__Extracted text__
++++

To overcome these barriers, building material energy and embodied emission standards need to be established in China. Building operation energy standards always employ prescriptive measures and sometimes whole building energy performance targets. Similar requirements need to be established on using building materials and evaluating the whole building’s embodied energy and carbon performance. An Environmental Product Declaration (EPD) needs to be established in the building construction processes to allow green materials to be available through the whole building construction supply chain. Disclosure of building material energy and CO₂ emission data on the industry side is necessary to enable the selection of low-carbon materials on the demand side. Local government can develop green procurement program pilots to drive the demand for low-carbon building materials.

Circular economy programs need to be established to increase the use of scrap materials in these industries, such as improving collection and sorting systems for scrap metals. Incentive programs should be considered to accelerate the use of alternative fuels and electrification in industry. Energy efficiency programs that emphasize on continuous improvement, such as energy management (ISO 50001), benchmarking and energy assessments, are cost-effective and commercially available today. Research, development, and demonstration support of emerging technologies such as green hydrogen, renewable heat, and CCS industry applications are critical to ensure the feasibility and commercial availability of these technologies for large-scale adoption by 2030. Robust life cycle assessments on energy and resource requirements should be conducted to understand the energy and infrastructure demands of CCS systems. Financial mechanisms of CCS applications need to be explored and developed.

To support China’s green building materials transition, detailed policy strategies, target areas, specific policy levers, timelines, as well as enabling institutions in China to implement these policies are provided in Table S1.

++++

Item position entries:
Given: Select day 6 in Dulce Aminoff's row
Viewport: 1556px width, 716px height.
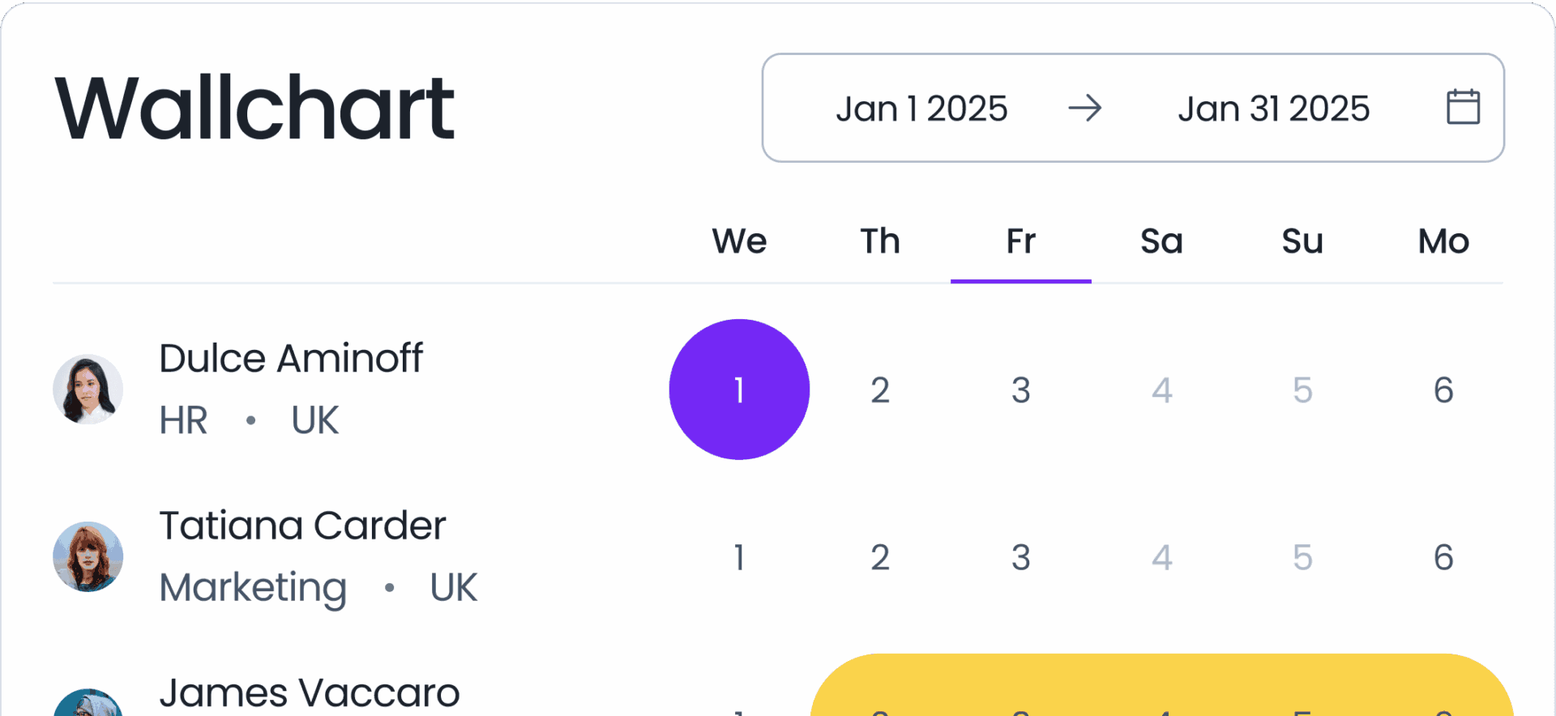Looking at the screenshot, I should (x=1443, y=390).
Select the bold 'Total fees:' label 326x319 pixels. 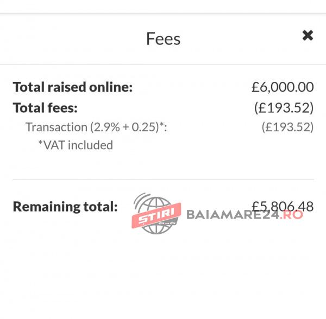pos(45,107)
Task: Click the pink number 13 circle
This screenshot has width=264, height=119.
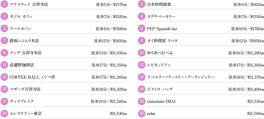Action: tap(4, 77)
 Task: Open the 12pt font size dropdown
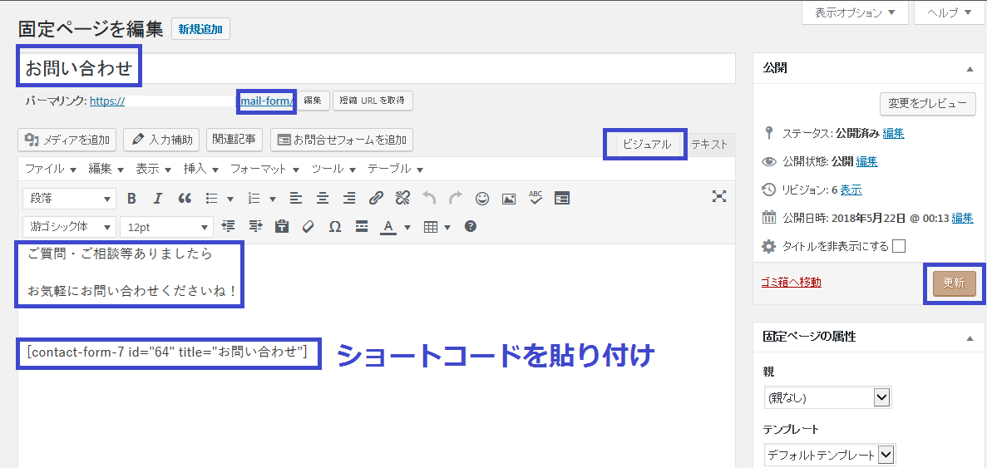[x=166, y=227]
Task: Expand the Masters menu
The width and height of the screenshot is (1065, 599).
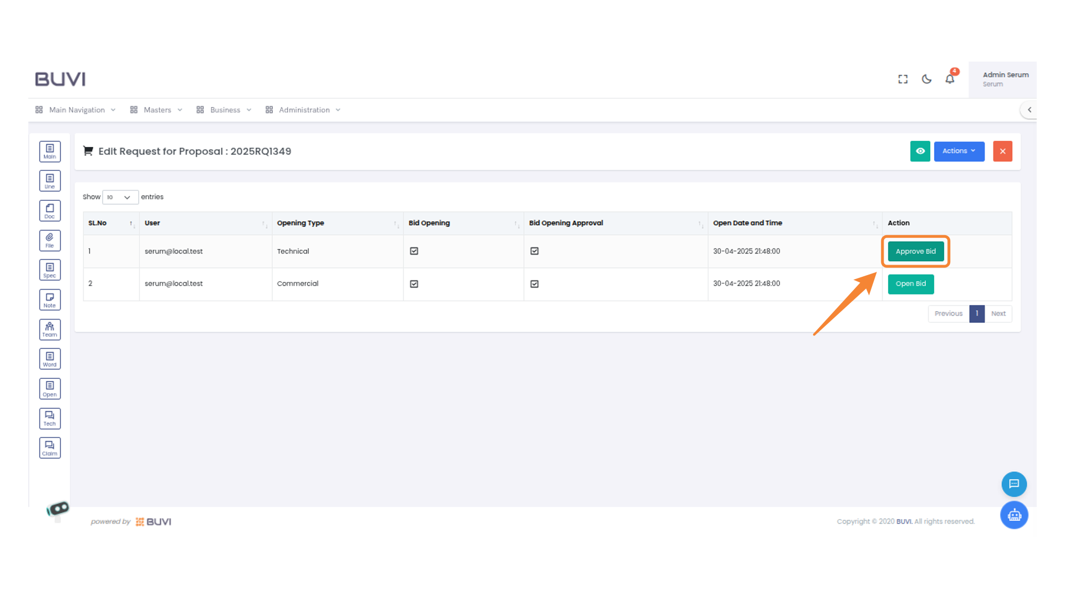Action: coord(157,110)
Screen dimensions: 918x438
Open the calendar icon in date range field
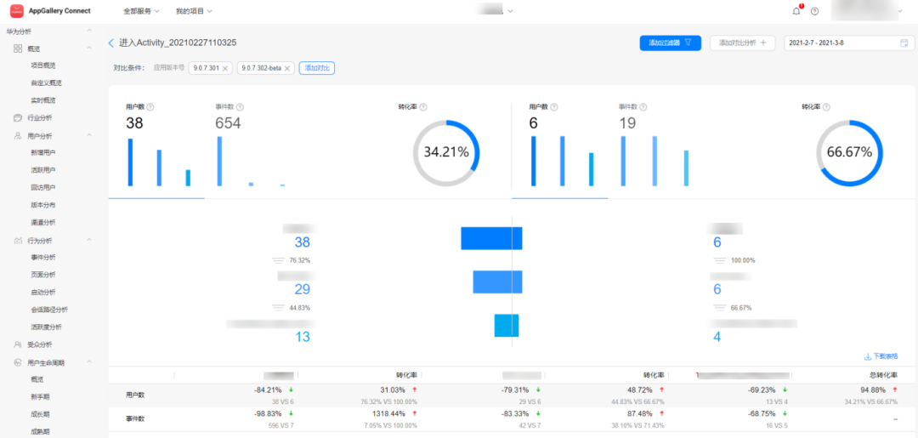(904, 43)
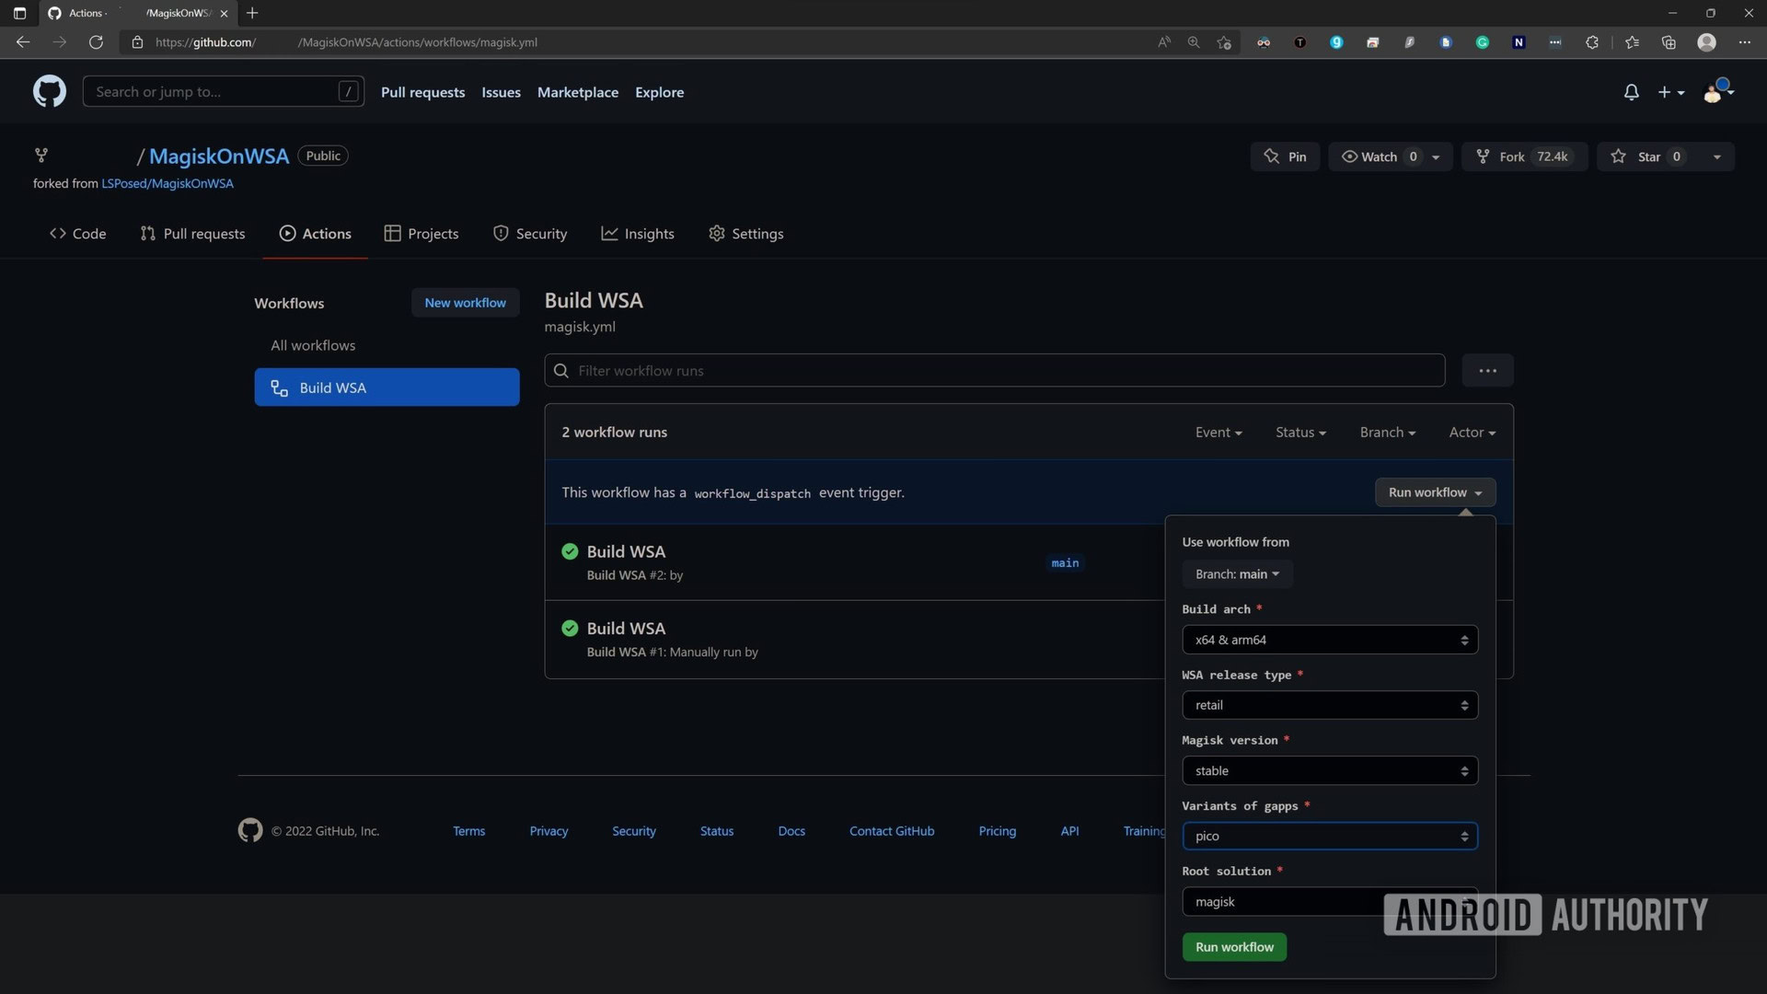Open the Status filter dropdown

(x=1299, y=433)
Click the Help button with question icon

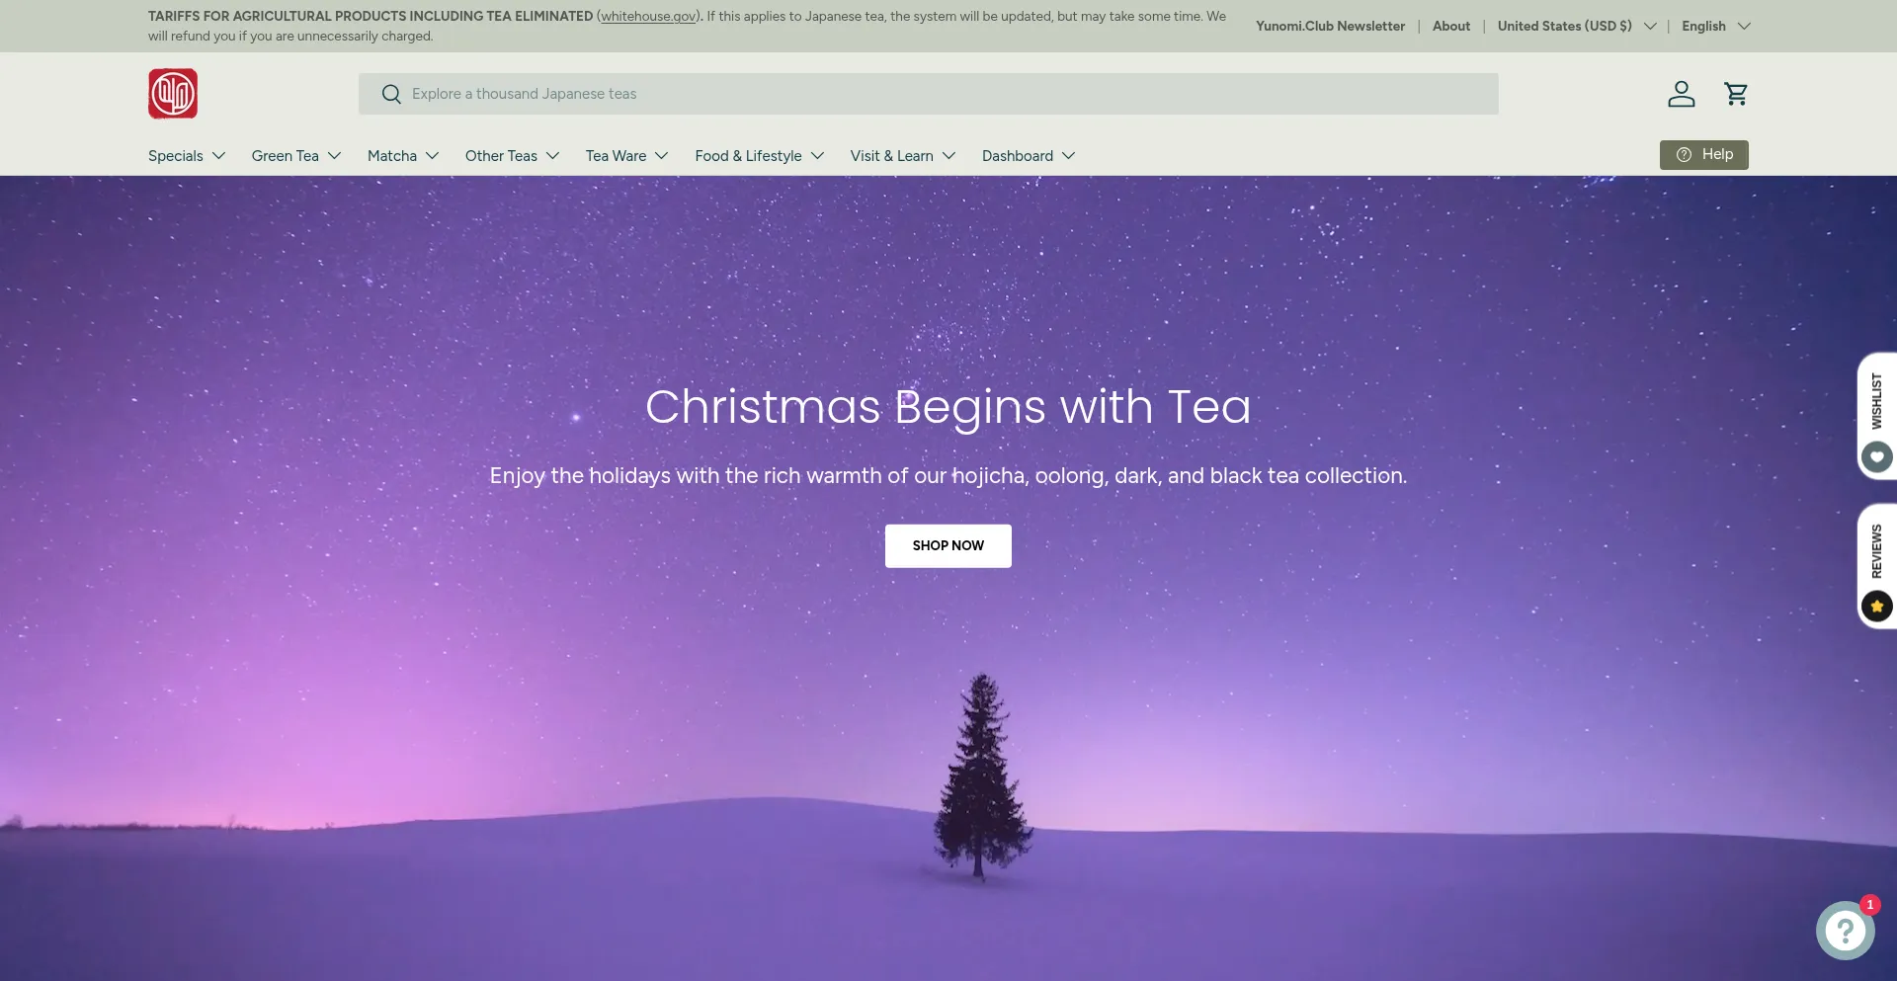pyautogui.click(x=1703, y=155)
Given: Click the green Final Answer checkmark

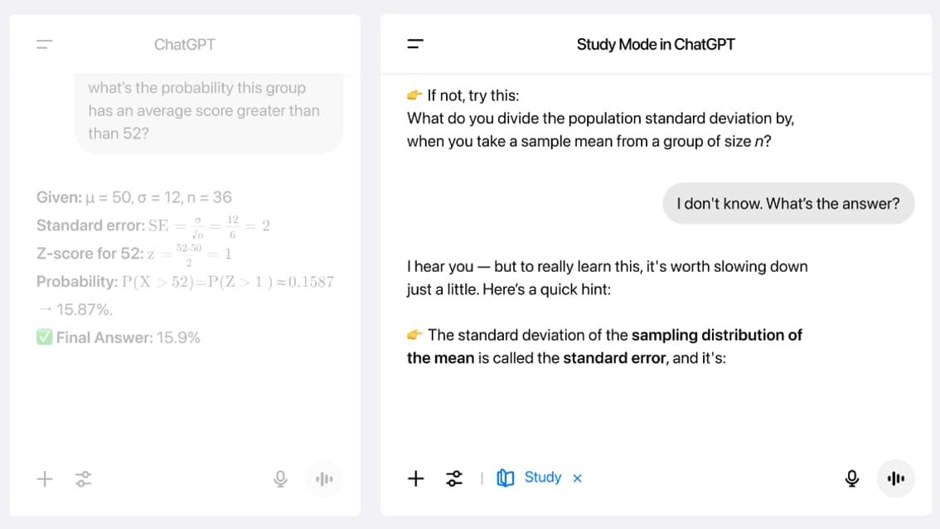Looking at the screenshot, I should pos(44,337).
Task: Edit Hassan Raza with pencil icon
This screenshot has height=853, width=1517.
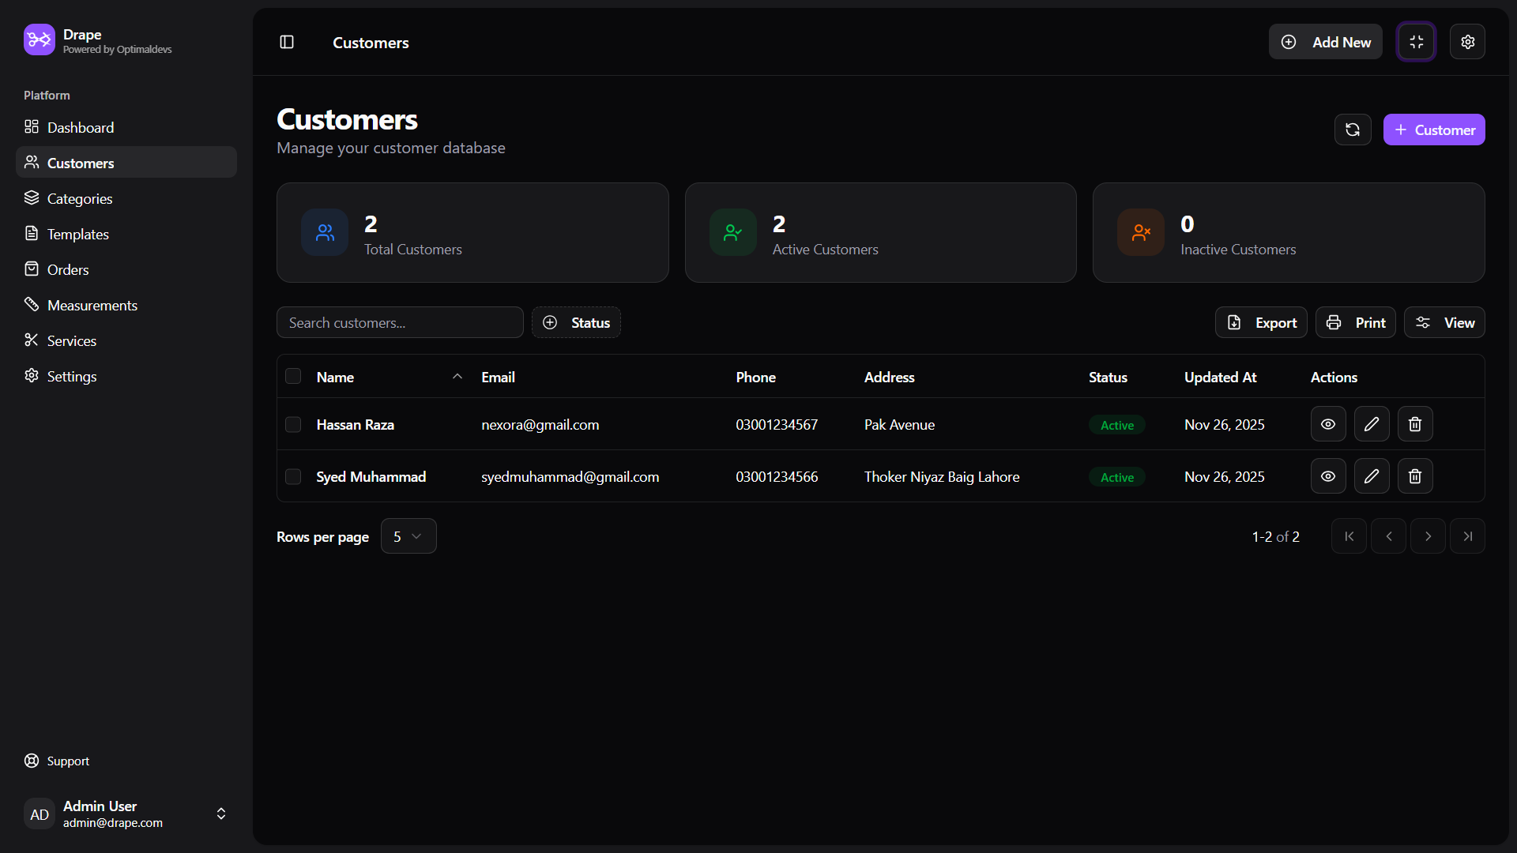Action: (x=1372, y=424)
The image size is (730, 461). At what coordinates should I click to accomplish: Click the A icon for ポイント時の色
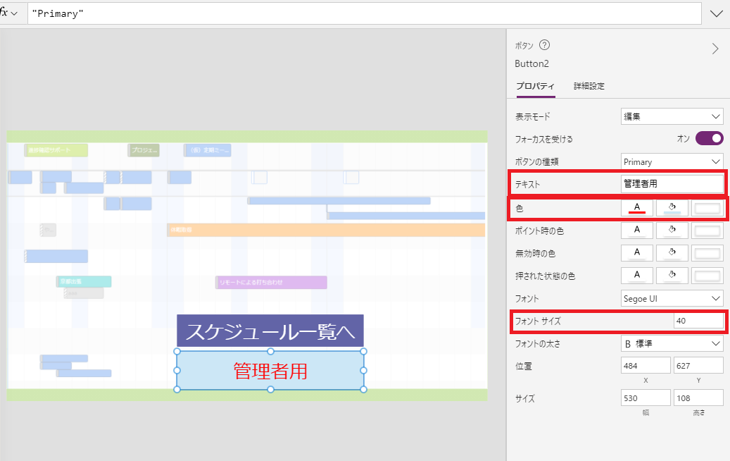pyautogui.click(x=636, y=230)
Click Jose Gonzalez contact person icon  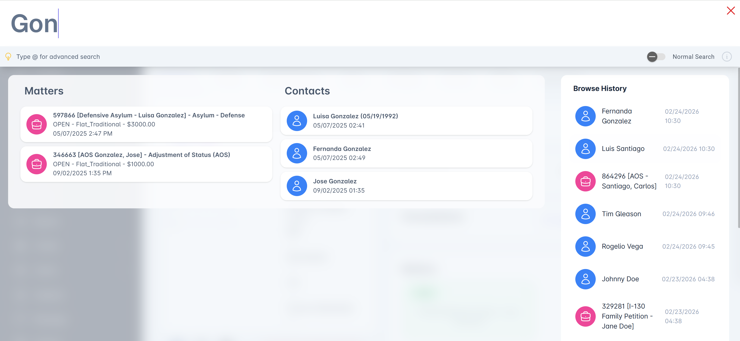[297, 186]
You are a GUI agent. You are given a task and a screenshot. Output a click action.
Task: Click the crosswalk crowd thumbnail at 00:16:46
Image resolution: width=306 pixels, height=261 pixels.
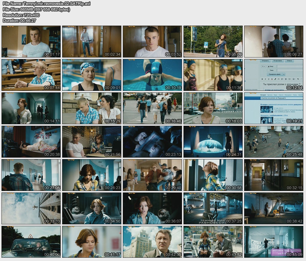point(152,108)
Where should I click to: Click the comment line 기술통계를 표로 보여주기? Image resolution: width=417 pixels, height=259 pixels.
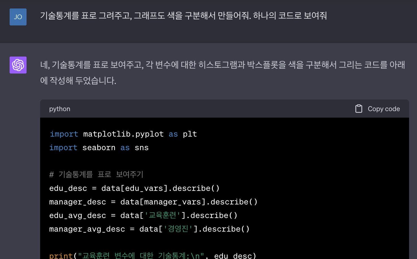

++++

__The exercise__
Can you write what follows in the text on China's green building materials policy, starting after its last sentence?

__Response for this exercise__
Conclusions

Our study found that it is technically feasible to reduce 29% of energy use and achieve near-zero emissions in China’s building materials sector by 2060 by relying on the combined efforts of energy efficiency improvement, material efficiency strategies, switching to low- or zero-carbon fuels, and large-scale adoption of CCS, especially in the cement sector. This type of “portfolio approach” to decarbonize the basic materials industry has been emphasized by governments (for example US Department of Energy’s Industrial Decarbonization Roadmap⁶⁴), industrial associations,^65,66 academia and think-tanks.^{24,67,68,69,70}

We showed that material efficiency strategies such as extending building lifetimes, increasing the use of prefabrication, improving product and building design, replacing steel and cement with mass timber, and effectively reusing and recycling building materials contribute the most to embodied emissions reductions before 2030 (51% of total CO₂ reduction potential) and by 2060 (36% of total CO₂ reductions). Our study quantified the potential of material efficiency and circular economy strategies in China’s building materials sector, which is the largest in the world. Our findings on the significant and near-term impacts of these strategies are consistent with literature that focused on others regions or geographic boundaries.^{7,9,15,16,17,24,25} A similar finding, at the global level, has been stressed in the Working Group III’s report in the latest IPCC Sixth Assessment Report.⁶³

It is important to take a holistic approach to integrate building material demand and production to reduce building material energy use and CO₂ emissions. The results of this research find that a significant amount of energy savings can be achieved through the efficient design, use, and reuse and recycling of building materials. Compared with the industrial material production-side energy savings, the demand-side material savings tend to be less technology-intensive and more cost-effective. Several material production-side energy and CO₂ emission reduction measures are considered in this analysis, including energy efficiency in material production processes, alternative cement, manufacturing process changes, and fuel switching. CCS is also considered, especially given the significant process-related emissions from the cement industry.

Unlike the CO₂ emissions from operational energy, building material embodied CO₂ emissions will be very challenging to achieve carbon-neutrality without effective large-scale adoption of CCS. However, as of today, only one CCS project is developed in China’s building materials industry due to significant barriers, such as additional energy requirements to capture, compress, transport, and store CO₂ emissions, lack of research and development (R&D) in CCS infrastructure, lack of economic incentives and financial mechanisms to install CCS systems, and the need to monitor and evaluate realized CO₂ reductions.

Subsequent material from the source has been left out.